Is a little competition too much to ask for?

Dear Diary:

This is a period of self-loathing, Dear Diary. I'm betraying all the people who taught me I should appreciate the opportunity to watch excellence. Not just watch it, but absorb it, learn from it, revel in it. The privilege of watching somebody or somebodies at their craft, doing it better than everyone else in the world.

That's the opportunity I have here, Dear Diary. The rest of the world, during a rare women's basketball discussion, might think, "who?" But following the UConn women is like following The Who. The game's rock stars. Nobody does it better. Makes me feel sad for the rest.

And yet I honestly can't stand it at the moment.

It probably starts here: I watch sports for the great unwritten script. Drama. Last shot wins. Eli to Tyree. Al Michaels and believing in miracles, yes. The only miracle Tuesday night at Gampel Pavilion was that UConn's lunchmeat du jour, the University of Houston, hit double digits.

Meet the new win, same as the old win.

I know what that sounds like. Believe me. If they ever went 17-17 here one year, I'd be the first guy pining for the old days when they'd drill Houston by 75 and everybody went home happy.

But I have a feeling, Dear Diary, that I'm not alone here suggesting that UConn is being hijacked by its own excellence. I've never written that line before. It's rarely suggested in any sport, anywhere, anytime. Swiftus in History Of The World would say that's N-V-T-S, Nuts.

So is this: I wish they were more human. So that we could come to the gym every night and not know. It's why I enjoy watching the Connecticut Sun. Every game is five points either way with five minutes left. Plays must be made under duress.

The Huskies have no duress. They could win in a dress (That's what Dr. Seuss would sound like if he ever wrote women's basketball).

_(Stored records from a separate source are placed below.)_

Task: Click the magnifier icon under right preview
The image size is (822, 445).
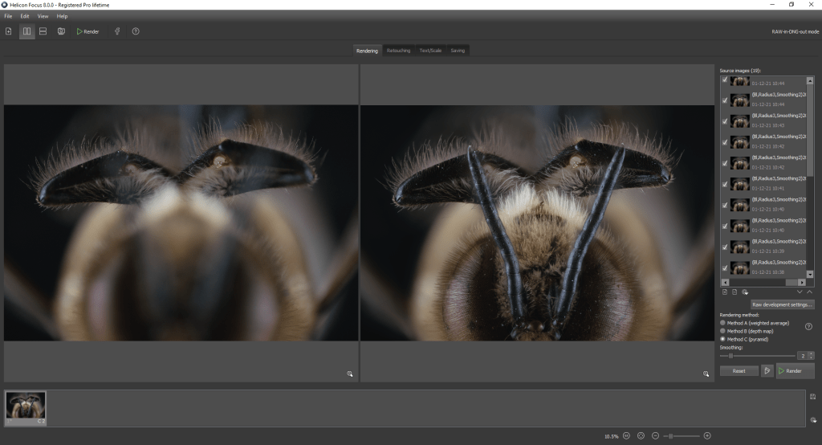Action: click(x=706, y=374)
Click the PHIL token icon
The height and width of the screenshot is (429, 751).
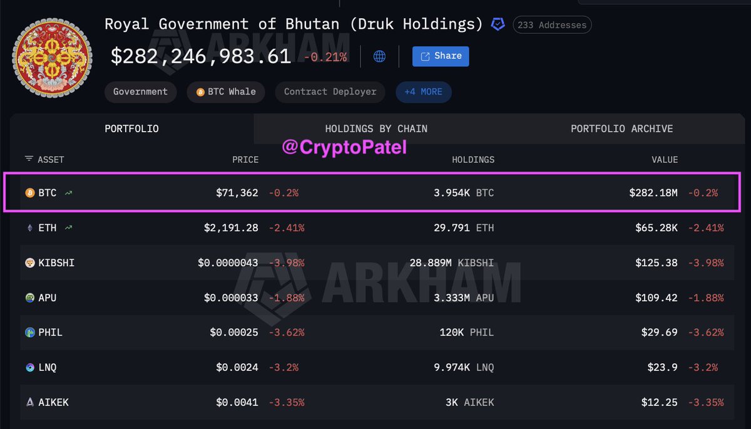(x=29, y=333)
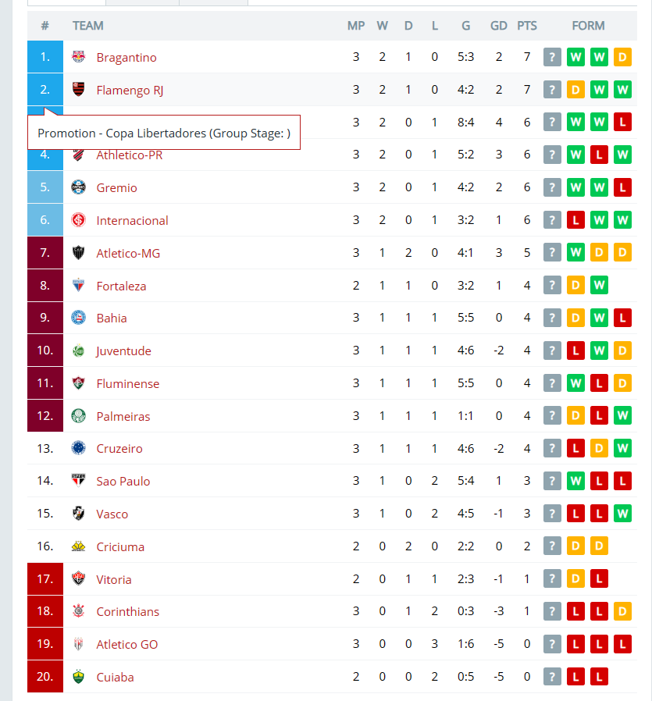652x701 pixels.
Task: Click Bragantino's latest draw form badge
Action: pyautogui.click(x=622, y=57)
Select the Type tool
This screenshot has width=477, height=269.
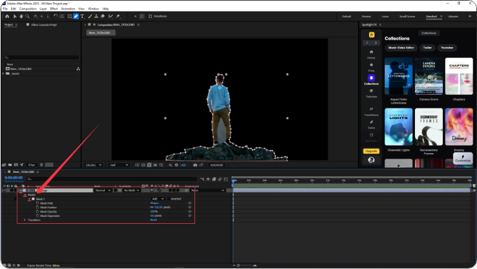82,16
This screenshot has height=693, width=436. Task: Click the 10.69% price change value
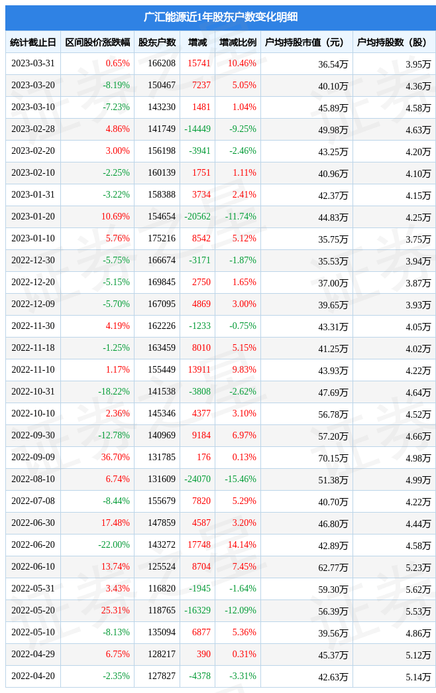click(116, 216)
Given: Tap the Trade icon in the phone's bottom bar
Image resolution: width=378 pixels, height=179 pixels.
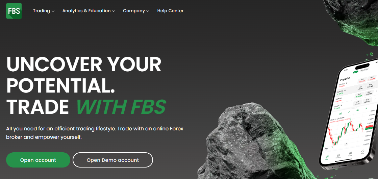Looking at the screenshot, I should click(x=327, y=158).
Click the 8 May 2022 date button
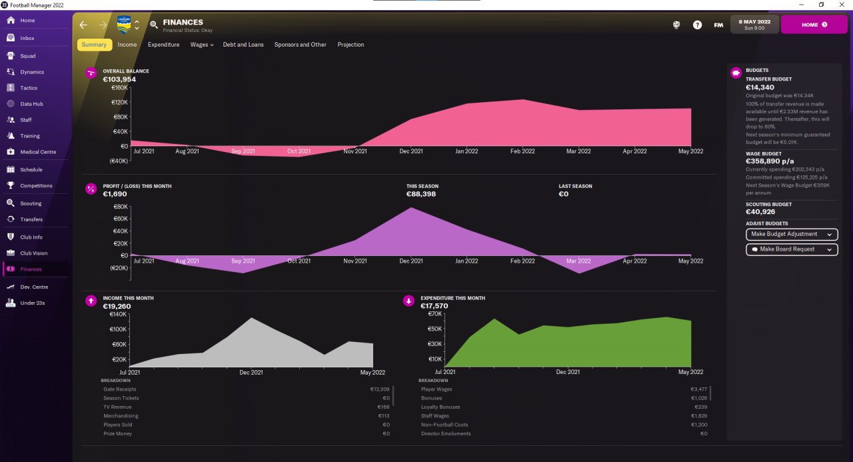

I spent Sunday afternoon watching other women's teams play. Jealous. Because there was competition. Not at UConn's level. But competition. Enjoyed Maryland-North Carolina. Baylor-Kansas. Virginia Tech-BC. Love the young Carolina kids, Alyssa Thomas, cocksure Odyssey Sims, old friend Dennis Wolff resuscitating Virginia Tech and the gutty, gritty BC Eagles.

Great stories to tell, all.

Then I come to Gampel and watch the Globetrotters against the Washington Generals. Or what feels like the Generals JV.

Some of you will hate this. Hate me by extension. I hate myself on this issue. I shouldn't feel this way. But I can't help it. I thought I'd developed a tolerance for the drone of the regular season, feigning interest until the Final Four, where some of the games have been exquisite.

And that's the point: When the women's game is good, it's great. High skill level. Little or no self-indulgence. What a novelty.

(We pause here to write that there is 12:26 left in Tuesday's first half and UConn leads Houston, 30-5.)

It makes me not want to come here, Dear Diary. I hate that. Maybe my greatest journalistic experience has been the chance to spend time around Geno Auriemma, whose lines I repeat religiously. But when I see the Huskies get critiqued after their recent 67-34 victory over Cincinnati - they weren't sharp enough, apparently - it's time to channel my inner Popeye: That's all I can stands, I can't stands no more.

I mean, if holding the other team to 34 and winning by 33 points is insufficient

(UConn now leads Houston, 78-31, by the way.)

I realize many of you would trade places with me and this job in a heartbeat. Go watch sports for a living and spout off everyday with rants that are informed and otherwise. It's just that watching the UConn women isn't watching sports right now. It's like watching a plate of nachos every night against Charles Barkley. We all know what's going to happen. And it's complete and total.

I asked Auriemma after the game, the 90-40 game, whether he yearns for a close one now and again. He was magnificent, as usual.

"Believe me it's something we talk about a lot, how if we're not careful, you kind of get lulled into just playing and thinking that everything's always going to be hunky dory and we never have to worry about executing something exactly right," he said.

"There's certainly nothing like doing it in a game. I remember probably my first 15 years here every game seemed to be decided in the last minute or two. There is something to be said for that. You do get a kick out of those games."

More from Geno: "We certainly made our (nonleague) schedule with intention of having a lot of (close) games. It just hasn't panned out that way this year. I'm confident when that time comes we'll be ready for it. It's something I think the players want, too. But sometimes, you've got to go with what's going on out there."

We survived another one Tuesday, Dear Diary. One step closer to a shot at the Final Four. Keep churning, calendar. Keep churning.